Christopher Burton a troqué sa casquette de cavalier de concours complet pour enfiler son le costume des pilotes de jumping voilà plusieurs saisons. Pourtant, l’Australien a gardé l'œil. Rencontré à Barcelone, dans le calme de la zone mixte, un samedi après-midi, l’ancien numéro deux mondial de complet n’a pu s’empêcher de marquer une pause pour observer Ermitage Kalone, l’étalon de Gilles Thomas qui concentre tous les regards. Et l’alezan, né chez Magali Dessalles, n’est pas très éloigné de l’ancienne discipline de Christopher Burton, sa souche ayant notamment donné Fusain du Defey, Sirocco du Gers ou encore Golden de Béliard, la petite pomme de Thomas Carlile, sacrée championne du monde à six et sept ans. Qu’importe, celui qui a participé à la qualification olympique de son escouade à Valkenswaard, a bel et bien tourné la page de son ancienne vie, pour se donner à mille pourcents à ses nouvelles occupations. À l’occasion de la finale du circuit des Coupes des nations, où l’Australie a bien failli rafler la mise dans la consolante avec seulement trois couples, le jeune quadra s’est confié avec un flegme qu’il semble avoir hérité de ses amis et voisins Britanniques.

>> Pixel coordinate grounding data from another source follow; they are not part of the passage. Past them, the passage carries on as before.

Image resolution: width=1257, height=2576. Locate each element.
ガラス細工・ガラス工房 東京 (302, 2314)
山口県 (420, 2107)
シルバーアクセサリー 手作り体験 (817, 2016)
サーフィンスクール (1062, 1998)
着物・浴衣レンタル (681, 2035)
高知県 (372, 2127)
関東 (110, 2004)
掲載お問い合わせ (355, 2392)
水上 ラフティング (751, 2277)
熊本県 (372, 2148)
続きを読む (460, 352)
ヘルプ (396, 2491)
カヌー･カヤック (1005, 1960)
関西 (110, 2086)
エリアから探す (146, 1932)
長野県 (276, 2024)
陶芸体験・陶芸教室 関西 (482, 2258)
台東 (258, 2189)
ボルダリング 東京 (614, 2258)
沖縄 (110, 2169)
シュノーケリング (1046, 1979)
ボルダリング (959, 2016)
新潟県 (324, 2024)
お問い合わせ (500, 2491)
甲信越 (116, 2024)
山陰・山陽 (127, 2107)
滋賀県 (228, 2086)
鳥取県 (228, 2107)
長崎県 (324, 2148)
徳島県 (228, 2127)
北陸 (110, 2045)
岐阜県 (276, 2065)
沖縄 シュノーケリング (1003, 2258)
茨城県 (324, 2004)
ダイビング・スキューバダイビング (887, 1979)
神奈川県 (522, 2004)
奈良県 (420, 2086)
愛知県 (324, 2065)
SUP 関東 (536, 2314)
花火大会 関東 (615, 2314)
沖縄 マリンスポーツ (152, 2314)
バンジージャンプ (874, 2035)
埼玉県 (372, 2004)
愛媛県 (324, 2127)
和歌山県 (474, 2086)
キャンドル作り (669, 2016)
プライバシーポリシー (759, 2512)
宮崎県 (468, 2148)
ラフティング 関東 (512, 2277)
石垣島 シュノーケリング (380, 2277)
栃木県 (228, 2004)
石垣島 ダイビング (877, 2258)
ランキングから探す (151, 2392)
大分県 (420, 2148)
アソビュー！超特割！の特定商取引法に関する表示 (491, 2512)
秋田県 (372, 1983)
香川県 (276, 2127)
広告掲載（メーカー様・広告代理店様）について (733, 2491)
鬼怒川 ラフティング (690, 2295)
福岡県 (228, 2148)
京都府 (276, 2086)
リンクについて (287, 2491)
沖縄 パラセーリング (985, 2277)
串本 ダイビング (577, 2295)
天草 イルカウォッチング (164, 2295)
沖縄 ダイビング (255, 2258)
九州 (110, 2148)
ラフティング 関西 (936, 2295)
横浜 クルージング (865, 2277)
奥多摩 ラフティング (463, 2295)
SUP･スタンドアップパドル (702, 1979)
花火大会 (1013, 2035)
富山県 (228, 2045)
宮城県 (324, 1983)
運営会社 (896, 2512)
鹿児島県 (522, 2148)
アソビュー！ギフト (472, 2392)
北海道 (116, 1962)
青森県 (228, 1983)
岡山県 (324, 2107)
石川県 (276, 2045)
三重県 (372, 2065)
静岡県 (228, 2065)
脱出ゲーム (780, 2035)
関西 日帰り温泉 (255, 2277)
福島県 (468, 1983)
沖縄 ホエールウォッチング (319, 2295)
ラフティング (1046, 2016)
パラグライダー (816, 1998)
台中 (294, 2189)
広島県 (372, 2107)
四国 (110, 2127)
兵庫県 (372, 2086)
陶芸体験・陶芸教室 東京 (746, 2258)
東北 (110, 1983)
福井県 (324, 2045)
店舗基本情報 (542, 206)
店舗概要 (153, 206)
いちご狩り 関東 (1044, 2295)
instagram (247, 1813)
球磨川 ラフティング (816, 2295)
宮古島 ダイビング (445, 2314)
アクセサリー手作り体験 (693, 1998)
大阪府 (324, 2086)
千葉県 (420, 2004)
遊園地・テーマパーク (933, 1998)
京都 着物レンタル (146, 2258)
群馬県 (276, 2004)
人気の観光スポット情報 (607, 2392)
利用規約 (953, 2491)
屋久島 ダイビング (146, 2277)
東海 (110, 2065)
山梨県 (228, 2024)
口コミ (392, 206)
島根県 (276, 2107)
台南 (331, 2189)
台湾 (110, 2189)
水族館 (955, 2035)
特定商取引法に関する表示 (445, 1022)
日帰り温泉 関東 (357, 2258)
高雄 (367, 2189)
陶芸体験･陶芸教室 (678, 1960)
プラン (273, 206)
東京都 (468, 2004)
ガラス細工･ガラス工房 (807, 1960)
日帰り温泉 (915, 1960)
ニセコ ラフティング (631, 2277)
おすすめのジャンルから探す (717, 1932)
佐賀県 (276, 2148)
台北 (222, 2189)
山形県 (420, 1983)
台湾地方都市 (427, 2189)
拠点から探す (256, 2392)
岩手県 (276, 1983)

Le CSIO de Barcelone, support de la finale du circuit des Coupes des nations de première division, est le théâtre de vos grands débuts en 5*, du moins en tant que cavalier de saut d’obstacles. Comment vivez-vous cette expérience ?

Oui, en effet. C’était très excitant ! J’apprécie furieusement ces moments et je prends beaucoup de plaisir. Compte tenu de mon classement mondial (huit-cent-sixième en octobre, au moment de cette interview, ndlr) je suis chanceux de pouvoir participer à ce concours. Comme il s’agit d’une Coupe des nations, nous avons eu l’honneur d’avoir cette opportunité, que je n’allais pas refuser ! Barcelone est en plus une ville magnifique, et le concours est incroyable. On s’occupe de nous de façon fantastique. C’est un vrai cadeau pour ma famille et moi.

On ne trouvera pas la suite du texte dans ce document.